=== Data for this exercise ===
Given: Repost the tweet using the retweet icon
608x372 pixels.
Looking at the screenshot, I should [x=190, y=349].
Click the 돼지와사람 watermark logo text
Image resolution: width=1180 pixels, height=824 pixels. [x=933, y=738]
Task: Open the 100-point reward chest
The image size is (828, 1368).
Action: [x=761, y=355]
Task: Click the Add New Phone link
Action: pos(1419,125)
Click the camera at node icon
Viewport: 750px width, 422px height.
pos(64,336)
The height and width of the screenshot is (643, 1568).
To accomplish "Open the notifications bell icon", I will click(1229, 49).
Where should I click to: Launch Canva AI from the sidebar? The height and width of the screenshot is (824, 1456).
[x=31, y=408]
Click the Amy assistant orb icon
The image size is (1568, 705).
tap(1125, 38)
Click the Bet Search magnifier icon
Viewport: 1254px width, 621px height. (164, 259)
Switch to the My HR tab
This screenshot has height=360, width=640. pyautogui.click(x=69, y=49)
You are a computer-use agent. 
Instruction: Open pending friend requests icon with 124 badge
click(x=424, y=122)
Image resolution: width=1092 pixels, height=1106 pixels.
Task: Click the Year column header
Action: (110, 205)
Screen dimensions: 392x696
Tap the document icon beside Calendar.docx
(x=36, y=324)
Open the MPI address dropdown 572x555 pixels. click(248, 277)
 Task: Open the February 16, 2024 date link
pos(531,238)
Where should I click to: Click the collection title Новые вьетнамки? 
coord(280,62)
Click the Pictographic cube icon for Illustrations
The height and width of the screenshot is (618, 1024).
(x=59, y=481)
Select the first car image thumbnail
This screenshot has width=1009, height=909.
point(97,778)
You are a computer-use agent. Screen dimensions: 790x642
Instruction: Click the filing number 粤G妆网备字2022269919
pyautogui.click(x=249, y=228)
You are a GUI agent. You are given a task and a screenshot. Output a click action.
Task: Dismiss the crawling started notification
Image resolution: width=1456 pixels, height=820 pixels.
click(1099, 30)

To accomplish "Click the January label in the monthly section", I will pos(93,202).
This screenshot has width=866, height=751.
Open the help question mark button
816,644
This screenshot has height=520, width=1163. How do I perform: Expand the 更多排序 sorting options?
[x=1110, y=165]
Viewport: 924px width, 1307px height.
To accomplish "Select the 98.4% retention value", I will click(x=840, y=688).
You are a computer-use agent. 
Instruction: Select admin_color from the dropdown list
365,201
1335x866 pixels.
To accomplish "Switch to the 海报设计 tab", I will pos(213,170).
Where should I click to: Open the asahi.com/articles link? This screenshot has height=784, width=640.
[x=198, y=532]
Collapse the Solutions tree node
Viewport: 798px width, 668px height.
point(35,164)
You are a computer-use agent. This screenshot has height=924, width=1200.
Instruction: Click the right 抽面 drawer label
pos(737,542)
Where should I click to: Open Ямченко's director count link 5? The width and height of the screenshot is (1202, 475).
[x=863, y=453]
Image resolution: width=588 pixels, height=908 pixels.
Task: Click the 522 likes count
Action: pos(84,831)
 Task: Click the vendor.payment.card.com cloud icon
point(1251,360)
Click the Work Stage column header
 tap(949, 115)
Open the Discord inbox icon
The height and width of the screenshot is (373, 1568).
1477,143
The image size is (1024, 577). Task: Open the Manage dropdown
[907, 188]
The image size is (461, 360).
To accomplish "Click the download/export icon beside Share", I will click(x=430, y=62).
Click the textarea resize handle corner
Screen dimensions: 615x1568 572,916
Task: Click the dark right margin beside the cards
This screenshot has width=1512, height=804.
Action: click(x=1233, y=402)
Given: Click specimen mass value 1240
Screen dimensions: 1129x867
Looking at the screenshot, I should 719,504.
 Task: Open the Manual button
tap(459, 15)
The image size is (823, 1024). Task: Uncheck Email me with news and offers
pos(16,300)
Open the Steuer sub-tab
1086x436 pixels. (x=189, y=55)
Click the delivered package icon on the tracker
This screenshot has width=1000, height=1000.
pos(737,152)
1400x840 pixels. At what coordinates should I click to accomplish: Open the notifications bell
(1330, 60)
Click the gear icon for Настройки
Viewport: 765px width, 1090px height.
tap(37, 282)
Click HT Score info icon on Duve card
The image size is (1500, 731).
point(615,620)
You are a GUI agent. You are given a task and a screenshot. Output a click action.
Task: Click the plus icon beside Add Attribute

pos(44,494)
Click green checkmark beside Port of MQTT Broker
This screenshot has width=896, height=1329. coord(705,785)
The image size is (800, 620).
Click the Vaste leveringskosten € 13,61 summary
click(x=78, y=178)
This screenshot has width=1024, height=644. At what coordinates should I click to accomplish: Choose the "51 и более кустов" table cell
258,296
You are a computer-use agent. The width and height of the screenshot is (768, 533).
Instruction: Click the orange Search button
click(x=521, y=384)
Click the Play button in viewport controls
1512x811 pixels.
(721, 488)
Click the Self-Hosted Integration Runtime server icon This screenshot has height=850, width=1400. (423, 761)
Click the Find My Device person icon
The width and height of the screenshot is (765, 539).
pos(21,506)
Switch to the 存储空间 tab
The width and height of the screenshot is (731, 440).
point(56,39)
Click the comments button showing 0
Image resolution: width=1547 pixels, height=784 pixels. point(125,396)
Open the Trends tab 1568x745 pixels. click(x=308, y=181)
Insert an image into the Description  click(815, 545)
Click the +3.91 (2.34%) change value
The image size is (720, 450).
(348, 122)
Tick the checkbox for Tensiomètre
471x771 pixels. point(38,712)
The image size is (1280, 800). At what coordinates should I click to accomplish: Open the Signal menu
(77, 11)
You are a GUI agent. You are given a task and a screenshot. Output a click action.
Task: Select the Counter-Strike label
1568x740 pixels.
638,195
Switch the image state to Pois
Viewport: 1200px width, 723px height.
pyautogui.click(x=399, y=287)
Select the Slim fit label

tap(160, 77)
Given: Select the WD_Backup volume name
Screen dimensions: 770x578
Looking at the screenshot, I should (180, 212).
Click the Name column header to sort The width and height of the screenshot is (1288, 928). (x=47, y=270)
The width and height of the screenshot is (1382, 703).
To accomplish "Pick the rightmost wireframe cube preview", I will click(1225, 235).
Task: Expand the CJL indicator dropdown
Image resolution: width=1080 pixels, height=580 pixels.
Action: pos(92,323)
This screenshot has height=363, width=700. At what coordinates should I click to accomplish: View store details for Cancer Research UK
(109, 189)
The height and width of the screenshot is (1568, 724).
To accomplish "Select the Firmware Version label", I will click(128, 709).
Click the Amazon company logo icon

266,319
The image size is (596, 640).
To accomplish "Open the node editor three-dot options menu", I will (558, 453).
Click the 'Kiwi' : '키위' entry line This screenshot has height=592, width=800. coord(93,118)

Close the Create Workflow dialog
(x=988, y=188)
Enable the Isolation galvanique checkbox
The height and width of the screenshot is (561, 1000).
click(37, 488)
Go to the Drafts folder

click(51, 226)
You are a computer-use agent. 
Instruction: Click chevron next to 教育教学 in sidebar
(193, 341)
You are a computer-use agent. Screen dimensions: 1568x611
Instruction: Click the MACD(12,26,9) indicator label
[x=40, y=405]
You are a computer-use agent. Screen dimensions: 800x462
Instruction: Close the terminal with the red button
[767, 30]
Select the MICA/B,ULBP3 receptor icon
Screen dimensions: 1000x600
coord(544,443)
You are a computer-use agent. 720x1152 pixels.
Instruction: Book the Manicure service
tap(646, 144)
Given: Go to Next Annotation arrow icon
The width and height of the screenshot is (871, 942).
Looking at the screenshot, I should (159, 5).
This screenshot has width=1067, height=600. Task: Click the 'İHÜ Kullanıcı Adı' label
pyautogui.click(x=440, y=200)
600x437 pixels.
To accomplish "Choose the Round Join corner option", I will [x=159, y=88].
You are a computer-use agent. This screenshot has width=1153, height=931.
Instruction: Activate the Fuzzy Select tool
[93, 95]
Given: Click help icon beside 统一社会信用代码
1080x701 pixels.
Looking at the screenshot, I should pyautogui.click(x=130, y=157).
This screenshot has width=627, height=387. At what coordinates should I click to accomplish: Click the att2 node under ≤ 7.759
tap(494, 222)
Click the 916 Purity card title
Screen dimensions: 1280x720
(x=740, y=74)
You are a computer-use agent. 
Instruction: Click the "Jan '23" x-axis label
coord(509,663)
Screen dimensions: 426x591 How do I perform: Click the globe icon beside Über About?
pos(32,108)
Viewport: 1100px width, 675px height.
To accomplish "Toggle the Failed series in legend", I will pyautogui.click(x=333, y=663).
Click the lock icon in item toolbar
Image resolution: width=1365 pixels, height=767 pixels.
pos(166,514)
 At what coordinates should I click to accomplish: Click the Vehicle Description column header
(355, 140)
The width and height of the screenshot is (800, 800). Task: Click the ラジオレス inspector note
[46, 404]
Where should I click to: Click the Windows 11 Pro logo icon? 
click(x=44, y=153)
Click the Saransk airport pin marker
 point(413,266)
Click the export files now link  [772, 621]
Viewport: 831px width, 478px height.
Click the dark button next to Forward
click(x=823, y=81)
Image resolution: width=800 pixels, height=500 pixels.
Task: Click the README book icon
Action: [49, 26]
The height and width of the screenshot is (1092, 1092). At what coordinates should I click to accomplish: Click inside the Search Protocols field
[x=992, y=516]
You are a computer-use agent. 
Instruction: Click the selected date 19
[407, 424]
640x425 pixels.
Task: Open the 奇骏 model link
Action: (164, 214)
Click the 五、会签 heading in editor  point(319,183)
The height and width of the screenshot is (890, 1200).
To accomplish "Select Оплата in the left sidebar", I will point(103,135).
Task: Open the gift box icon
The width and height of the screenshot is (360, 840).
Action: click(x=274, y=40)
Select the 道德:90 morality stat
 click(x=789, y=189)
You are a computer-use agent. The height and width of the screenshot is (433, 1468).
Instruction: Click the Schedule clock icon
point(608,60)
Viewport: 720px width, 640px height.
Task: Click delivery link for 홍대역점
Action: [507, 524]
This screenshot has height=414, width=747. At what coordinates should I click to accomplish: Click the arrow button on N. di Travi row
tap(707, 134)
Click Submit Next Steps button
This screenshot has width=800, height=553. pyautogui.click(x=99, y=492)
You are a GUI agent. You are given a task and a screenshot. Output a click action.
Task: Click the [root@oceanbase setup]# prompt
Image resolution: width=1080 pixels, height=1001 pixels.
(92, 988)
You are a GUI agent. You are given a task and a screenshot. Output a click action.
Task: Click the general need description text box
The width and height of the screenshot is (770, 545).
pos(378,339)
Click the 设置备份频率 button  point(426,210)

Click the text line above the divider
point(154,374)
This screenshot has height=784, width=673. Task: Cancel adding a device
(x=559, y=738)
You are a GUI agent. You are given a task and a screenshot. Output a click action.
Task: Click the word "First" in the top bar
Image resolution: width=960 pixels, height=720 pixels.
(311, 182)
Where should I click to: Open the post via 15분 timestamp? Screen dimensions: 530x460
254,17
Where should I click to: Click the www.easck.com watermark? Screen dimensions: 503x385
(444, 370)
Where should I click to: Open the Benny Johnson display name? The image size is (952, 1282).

=== Action item ===
Copy all lines of the material above where the string "export" occurs.

=== Written solution ===
To accomplish "Click the download/export icon beside Share", I will click(x=430, y=62).
Click the export files now link  [772, 621]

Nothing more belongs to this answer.